What will get her, out of the omentum "gut sack" and her liver, which do you think will get her if not addressed? Of course the liver will, now the current Chemo is supposed to be targeting both. Of course it is very debatable at how well it is doing, and more so how well this new chemo will do. There is a treatment call Y90, tiny radioactive beads flushed thru the liver (I am way over simplifying of course) that attack tumors in the liver, a proven performer (our current Oncologist has been involved in studies and papers with this treatment *shrug*). So my logical mind says, attack the liver, and treat the omentum afterwards. Ok, so there is a possibility the cancer in her omentum will rage out of control and all will be for not. But the problem with siting back is that it has only got us more cancer and any head way we have made is gone, again. 1 step forward, 2 steps back.

So here we are, headed into overtime. If we win, we get 2 points, if we lose end up with 1 point, and if we stay tied, both us and cancer get a point. I think its time to go on the offensive, play for the win, the tie gets us no where and a loss, well we are at risk of loss since August of last year.

I had a doctor tell me this today in an email when I asked about the possibility of doing Y90 treatment to the liver even though there was cancer in her omentum as well:

"Yes nearly all neuroendocrine patients have disease outside the liver but the liver is the critical organ that needs to be kept as tumor-free as possible."

I cant tell you you how nice it was to hear a doctor say what I have been thinking but held back because I wanted to believe we only needed to be with on doctor. Does this mean he is right and our doctor is wrong? Of course not, if I have learned anything thru all this is that there is so many different opinions and paths to take when treating this disease. There are more aggressive paths, there are safer paths, which path would you take? I cant answer this for Tami, I can tell you that she isn't one to lay down and take anything. Oh you might here her down and out, and she might sound ready to throw in the towel, but then when you start to turn away, she will sucker punch you and show you there is still a lot of fight left (this coming from one that has taken that sucker punch a few times, and I mean that not in a physical way.... well mostly :) ).

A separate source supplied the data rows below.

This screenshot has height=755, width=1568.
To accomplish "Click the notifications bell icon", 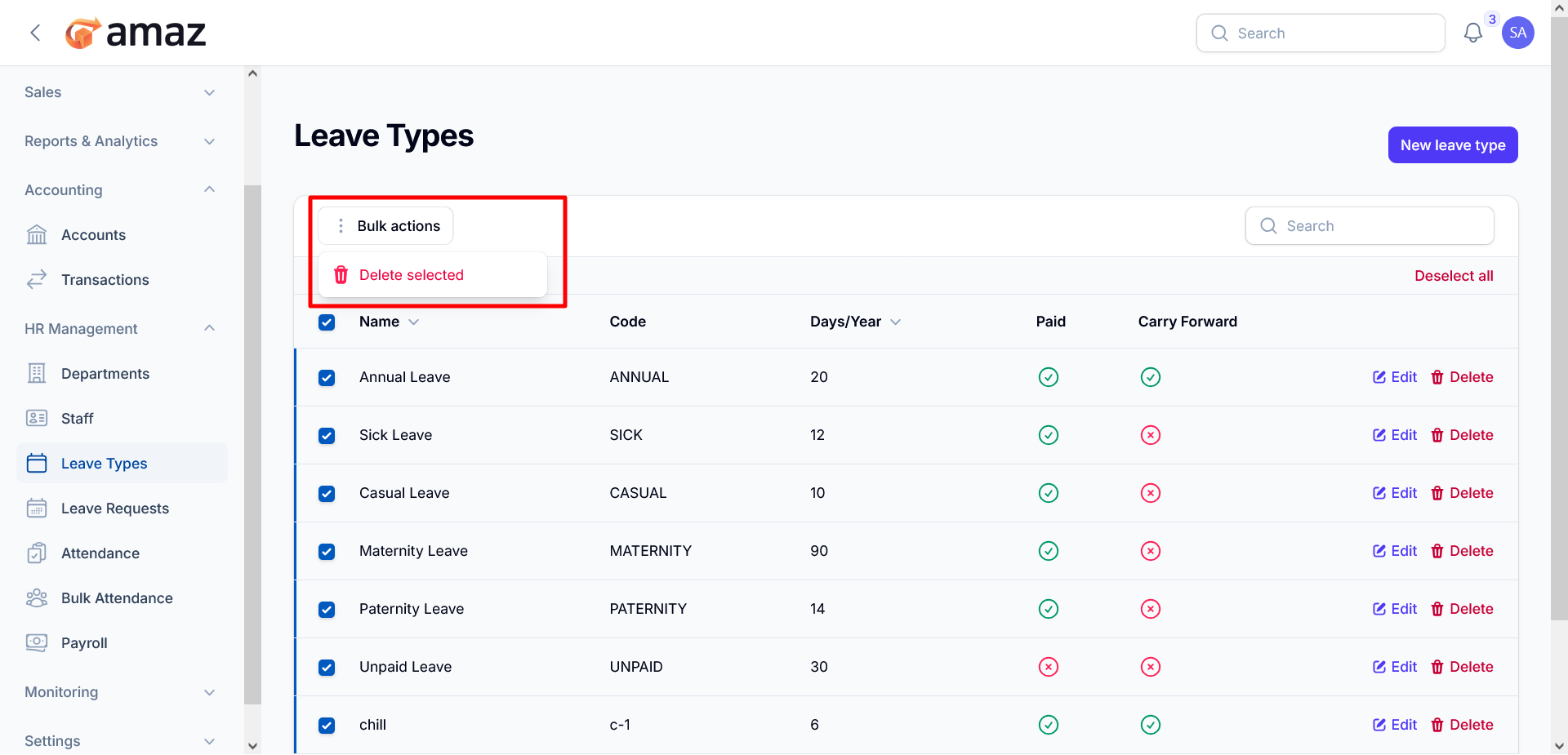I will [x=1472, y=33].
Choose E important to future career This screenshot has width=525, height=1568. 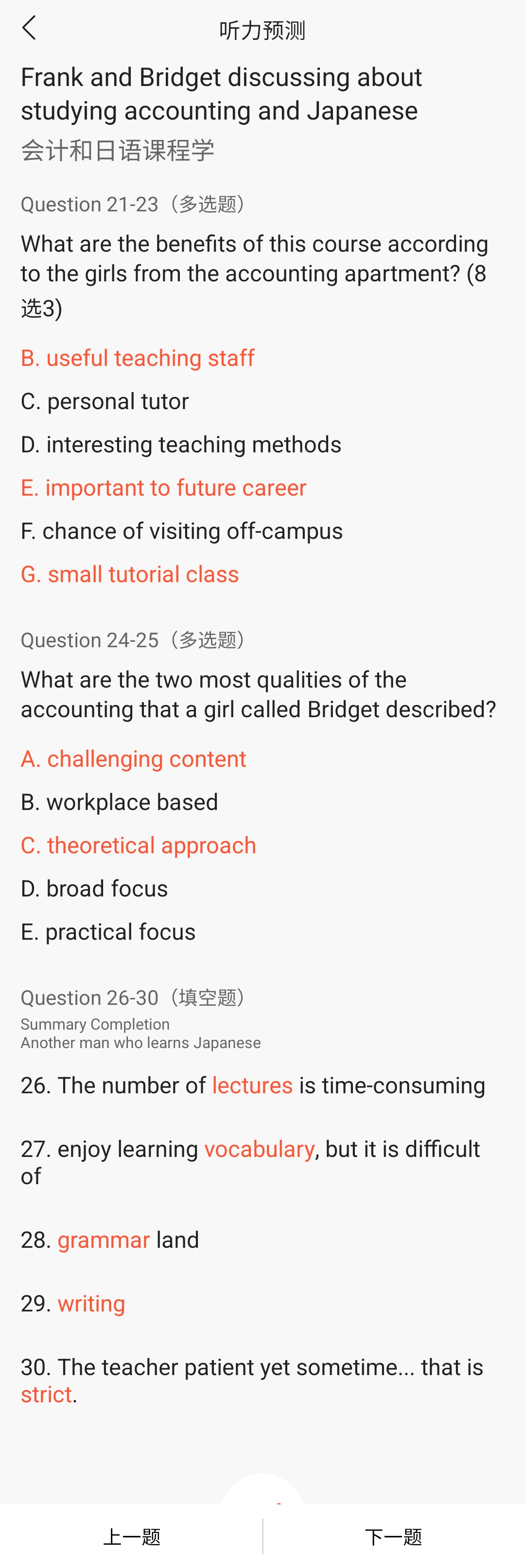[x=163, y=487]
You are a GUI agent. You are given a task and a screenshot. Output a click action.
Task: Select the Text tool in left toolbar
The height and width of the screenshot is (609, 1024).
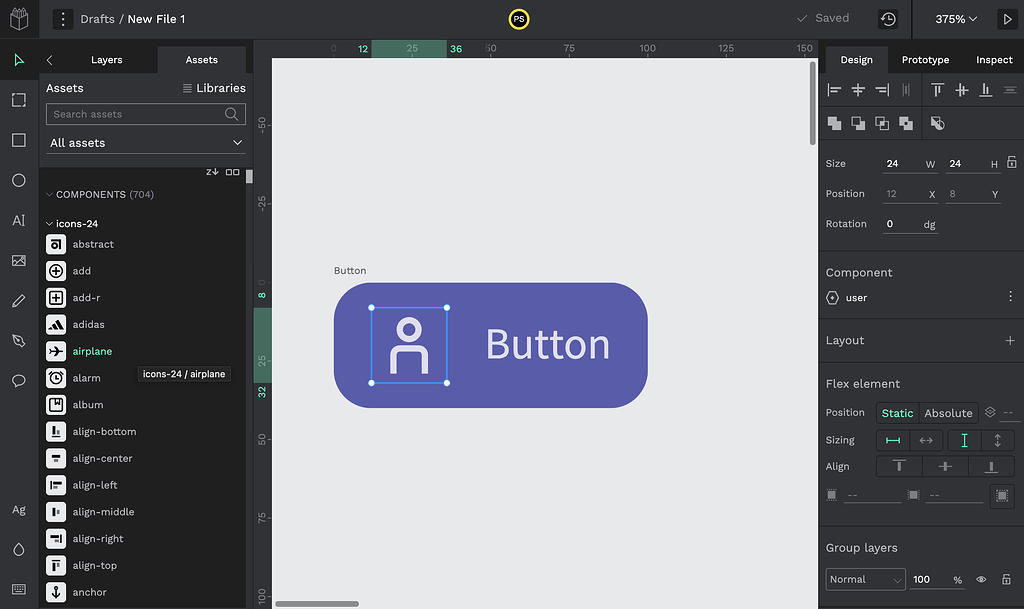coord(18,220)
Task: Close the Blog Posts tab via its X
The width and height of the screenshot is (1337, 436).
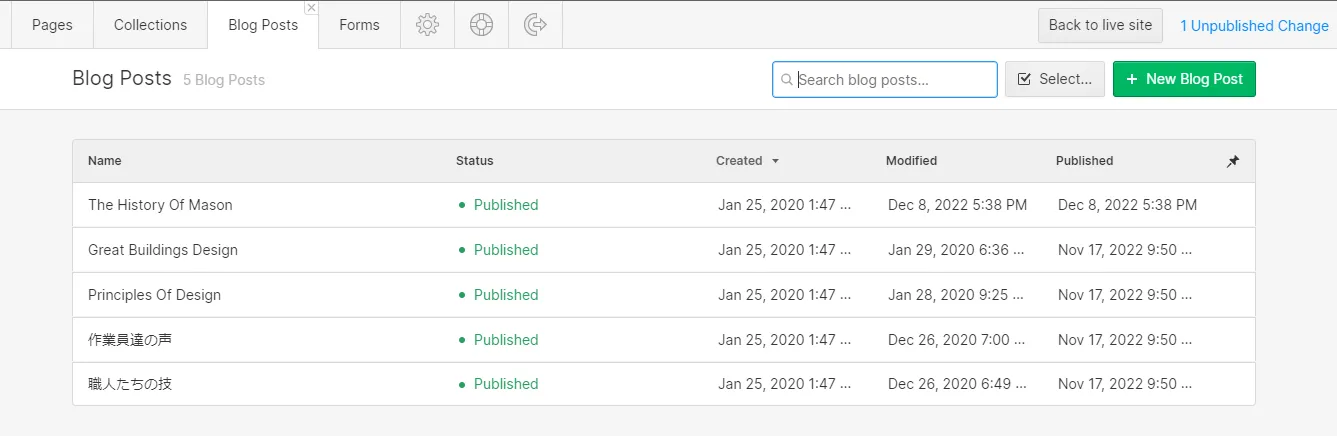Action: (311, 7)
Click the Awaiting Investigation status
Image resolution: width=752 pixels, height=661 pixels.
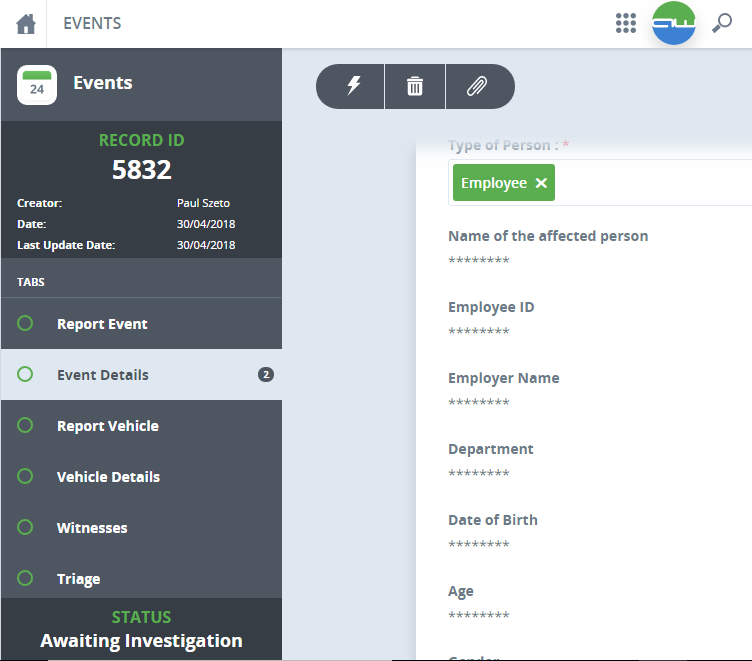[141, 641]
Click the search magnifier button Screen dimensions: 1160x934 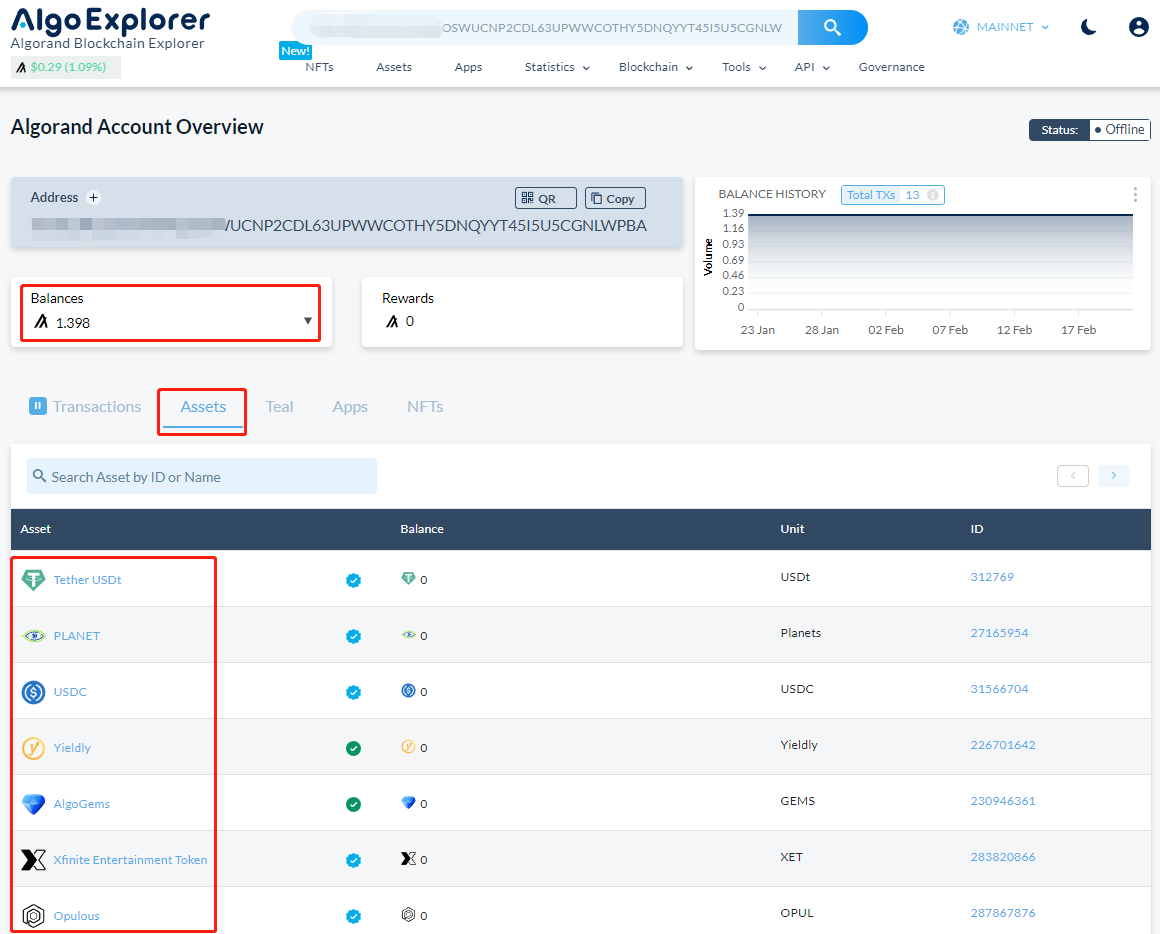(x=832, y=28)
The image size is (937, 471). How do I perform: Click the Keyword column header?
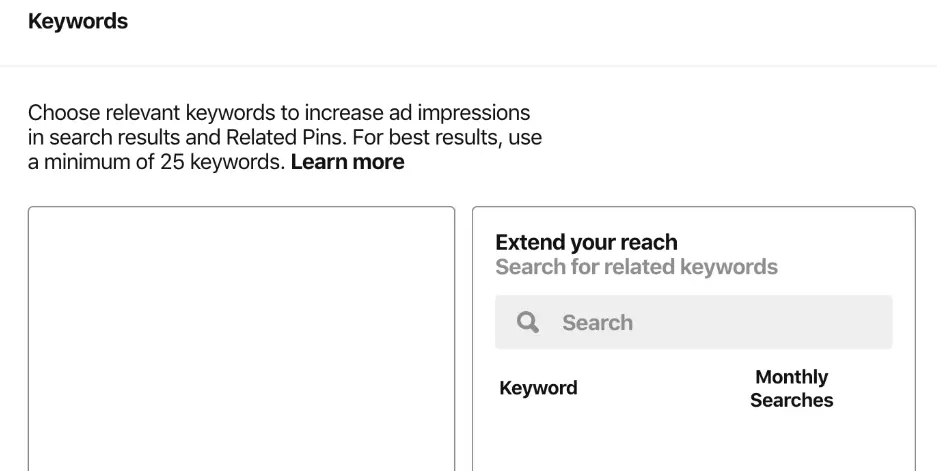(x=538, y=388)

Y90, its being used on the liver currently in the US, in Europe they are using it as a systemic treatment. A treatment developed in the US, being used to its fullest outside the US, all I have to say on that is W.T.F.

1 comment:

Anonymous said...

I am all for logical -- your deduction seems perfect to me. I'd make any doctor who disagrees with your logic a chance to counter it, but use your own brain, the logical one, to make a final decision. This is the most helpful thing you could do for Tami -- in her state of mind (pain, depression, etc.) there is a heightened chance that her decision will stem from the wrong reason.

I hope she sees your logic and follows it. Good luck.